- _TASK SET_
1. Translate this sentence from the announcement about civil society in Central Asia into French: "The new NGO report examines key trends regarding the protection of civil society in the five Central Asian countries of Kazakhstan, Kyrgyzstan, Tajikistan, Turkmenistan and Uzbekistan in 2017."
2. Retype the passage of the announcement about civil society in Central Asia that begins at the words "The danger of" and stops after "and peaceful assembly.".

- _EXCERPT PROVIDED_
----

The danger of standing up for justice and rights in Central Asia – New NGO report documents alarming trends
A new report jointly published by seven NGOs documents the increasing risks facing those who stand up for justice and human rights in Central Asia. At a time of a global backlash against civil society, Central Asia is no exception: the space for civil society is seriously limited in this region and its governments impose far-reaching restrictions on free speech, association and peaceful assembly.
The new NGO report examines key trends regarding the protection of civil society in the five Central Asian countries of Kazakhstan, Kyrgyzstan, Tajikistan, Turkmenistan and Uzbekistan in 2017. It is published by International Partnership for Human Rights (IPHR) together with Kazakhstan International Bureau for Human Rights and Rule of Law (KIBHR), the Legal Prosperity Foundation, Nota Bene, the Lawyers’ Association of Pamir, Turkmen Initiative for Human Rights (TIHR) and the Association for Human Rights in Central Asia (AHRCA). It is primarily based on monitoring carried out by the Central Asian NGOs of developments in their respective countries and draws on regular updates they prepare with IPHR in the framework of the CIVICUS Monitor, an initiative aimed at tracking civic space worldwide.
“We want to draw international attention to the difficult situation for civil society in a region that is often overlooked and mobilise support to hold its governments to account for violations of fundamental freedoms,” said IPHR Director Brigitte Dufour when explaining the purpose of the report. “In particular, we want to highlight the plight of individuals who are subjected to intimidation and pressure because they challenge injustice and impunity and dare to stand up for what they believe in,” she continued.

----

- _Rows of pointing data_
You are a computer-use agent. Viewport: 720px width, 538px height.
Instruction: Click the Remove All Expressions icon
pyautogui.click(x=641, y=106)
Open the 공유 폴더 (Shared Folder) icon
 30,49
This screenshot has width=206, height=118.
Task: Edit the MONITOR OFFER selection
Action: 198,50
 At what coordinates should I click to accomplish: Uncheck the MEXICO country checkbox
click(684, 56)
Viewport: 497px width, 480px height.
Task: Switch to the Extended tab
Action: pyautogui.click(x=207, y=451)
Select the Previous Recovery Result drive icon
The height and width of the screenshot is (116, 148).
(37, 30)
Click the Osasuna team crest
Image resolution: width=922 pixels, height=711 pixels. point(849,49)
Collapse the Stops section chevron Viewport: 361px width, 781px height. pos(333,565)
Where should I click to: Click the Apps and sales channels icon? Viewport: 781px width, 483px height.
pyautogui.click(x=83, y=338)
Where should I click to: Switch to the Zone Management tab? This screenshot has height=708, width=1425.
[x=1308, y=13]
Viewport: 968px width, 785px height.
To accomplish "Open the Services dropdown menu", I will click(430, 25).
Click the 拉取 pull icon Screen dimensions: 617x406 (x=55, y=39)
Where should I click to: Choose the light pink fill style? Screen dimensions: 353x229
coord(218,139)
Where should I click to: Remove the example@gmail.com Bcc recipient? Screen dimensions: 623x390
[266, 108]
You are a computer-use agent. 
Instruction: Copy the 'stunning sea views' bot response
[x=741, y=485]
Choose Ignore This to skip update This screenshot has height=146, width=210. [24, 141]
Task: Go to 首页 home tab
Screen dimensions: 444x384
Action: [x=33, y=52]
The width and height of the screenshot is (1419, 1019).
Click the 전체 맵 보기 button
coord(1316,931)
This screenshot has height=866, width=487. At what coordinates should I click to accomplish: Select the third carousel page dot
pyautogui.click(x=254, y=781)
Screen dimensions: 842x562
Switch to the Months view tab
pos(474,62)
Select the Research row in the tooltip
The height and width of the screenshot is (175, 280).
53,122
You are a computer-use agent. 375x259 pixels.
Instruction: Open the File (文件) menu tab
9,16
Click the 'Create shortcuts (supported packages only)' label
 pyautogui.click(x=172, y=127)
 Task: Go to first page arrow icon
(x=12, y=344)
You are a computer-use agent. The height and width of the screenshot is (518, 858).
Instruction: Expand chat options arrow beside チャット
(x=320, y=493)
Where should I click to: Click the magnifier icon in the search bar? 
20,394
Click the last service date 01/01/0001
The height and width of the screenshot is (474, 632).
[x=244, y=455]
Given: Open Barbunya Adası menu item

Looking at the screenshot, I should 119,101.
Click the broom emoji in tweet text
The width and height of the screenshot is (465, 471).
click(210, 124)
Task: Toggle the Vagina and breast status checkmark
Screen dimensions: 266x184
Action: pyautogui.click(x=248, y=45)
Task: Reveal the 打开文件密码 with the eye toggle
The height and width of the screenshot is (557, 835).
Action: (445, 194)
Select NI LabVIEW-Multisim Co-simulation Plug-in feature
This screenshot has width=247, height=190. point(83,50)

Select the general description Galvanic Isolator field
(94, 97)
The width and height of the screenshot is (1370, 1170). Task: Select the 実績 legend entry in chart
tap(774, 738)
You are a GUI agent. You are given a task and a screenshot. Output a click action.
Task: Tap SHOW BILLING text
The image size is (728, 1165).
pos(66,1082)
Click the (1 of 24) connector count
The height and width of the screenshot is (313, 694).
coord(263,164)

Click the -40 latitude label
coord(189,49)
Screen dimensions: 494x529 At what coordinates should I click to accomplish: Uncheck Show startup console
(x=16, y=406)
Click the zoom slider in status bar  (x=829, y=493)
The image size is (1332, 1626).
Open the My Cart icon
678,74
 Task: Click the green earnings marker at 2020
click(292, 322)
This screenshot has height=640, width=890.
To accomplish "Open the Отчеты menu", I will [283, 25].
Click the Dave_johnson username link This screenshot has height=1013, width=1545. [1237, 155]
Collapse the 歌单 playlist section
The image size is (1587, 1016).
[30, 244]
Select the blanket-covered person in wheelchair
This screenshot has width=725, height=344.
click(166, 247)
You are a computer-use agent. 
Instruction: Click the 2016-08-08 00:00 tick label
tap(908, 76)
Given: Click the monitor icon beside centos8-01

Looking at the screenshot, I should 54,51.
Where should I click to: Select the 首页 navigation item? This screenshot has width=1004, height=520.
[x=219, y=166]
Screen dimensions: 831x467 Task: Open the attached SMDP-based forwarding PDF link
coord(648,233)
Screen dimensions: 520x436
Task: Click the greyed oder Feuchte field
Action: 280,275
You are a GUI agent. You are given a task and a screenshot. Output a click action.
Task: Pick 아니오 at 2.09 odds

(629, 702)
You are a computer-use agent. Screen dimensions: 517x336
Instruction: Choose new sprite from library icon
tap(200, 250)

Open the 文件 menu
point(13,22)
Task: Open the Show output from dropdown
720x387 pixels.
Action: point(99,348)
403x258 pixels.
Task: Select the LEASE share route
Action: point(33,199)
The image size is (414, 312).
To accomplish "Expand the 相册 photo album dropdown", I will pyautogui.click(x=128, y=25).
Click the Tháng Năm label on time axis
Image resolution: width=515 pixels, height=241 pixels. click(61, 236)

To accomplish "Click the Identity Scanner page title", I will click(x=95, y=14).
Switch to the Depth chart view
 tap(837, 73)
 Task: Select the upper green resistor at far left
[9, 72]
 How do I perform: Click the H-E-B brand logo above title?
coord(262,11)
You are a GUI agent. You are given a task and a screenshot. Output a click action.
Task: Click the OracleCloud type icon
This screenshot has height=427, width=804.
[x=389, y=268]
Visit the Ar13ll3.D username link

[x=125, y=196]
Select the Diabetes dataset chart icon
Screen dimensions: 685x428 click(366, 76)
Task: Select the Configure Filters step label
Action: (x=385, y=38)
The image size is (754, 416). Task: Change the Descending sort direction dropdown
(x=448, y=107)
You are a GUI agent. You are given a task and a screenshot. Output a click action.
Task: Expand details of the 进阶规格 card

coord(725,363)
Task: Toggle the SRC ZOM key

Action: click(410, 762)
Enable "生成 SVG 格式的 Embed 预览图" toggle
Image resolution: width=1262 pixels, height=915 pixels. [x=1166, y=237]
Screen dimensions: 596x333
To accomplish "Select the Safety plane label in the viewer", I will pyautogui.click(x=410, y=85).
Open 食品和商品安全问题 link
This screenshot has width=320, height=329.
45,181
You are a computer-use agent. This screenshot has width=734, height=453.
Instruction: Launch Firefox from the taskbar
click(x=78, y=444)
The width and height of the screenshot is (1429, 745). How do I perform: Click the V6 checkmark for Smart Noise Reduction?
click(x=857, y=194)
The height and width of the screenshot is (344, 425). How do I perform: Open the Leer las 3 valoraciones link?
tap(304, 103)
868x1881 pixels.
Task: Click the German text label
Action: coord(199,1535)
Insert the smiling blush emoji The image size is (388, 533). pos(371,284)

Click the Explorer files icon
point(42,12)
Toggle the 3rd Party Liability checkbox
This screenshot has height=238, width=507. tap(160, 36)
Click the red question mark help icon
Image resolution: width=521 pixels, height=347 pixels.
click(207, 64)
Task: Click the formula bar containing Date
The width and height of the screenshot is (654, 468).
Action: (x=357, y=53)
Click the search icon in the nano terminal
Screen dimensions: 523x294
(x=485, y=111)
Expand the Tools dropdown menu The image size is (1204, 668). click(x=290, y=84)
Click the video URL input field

----

- _ANSWERS TO THE EXERCISES_
1. Le nouveau rapport des ONG examine les principales tendances en matière de protection de la société civile dans les cinq pays d'Asie centrale que sont le Kazakhstan, le Kirghizistan, le Tadjikistan, le Turkménistan et l'Ouzbékistan en 2017.

2.
The danger of standing up for justice and rights in Central Asia – New NGO report documents alarming trends
A new report jointly published by seven NGOs documents the increasing risks facing those who stand up for justice and human rights in Central Asia. At a time of a global backlash against civil society, Central Asia is no exception: the space for civil society is seriously limited in this region and its governments impose far-reaching restrictions on free speech, association and peaceful assembly.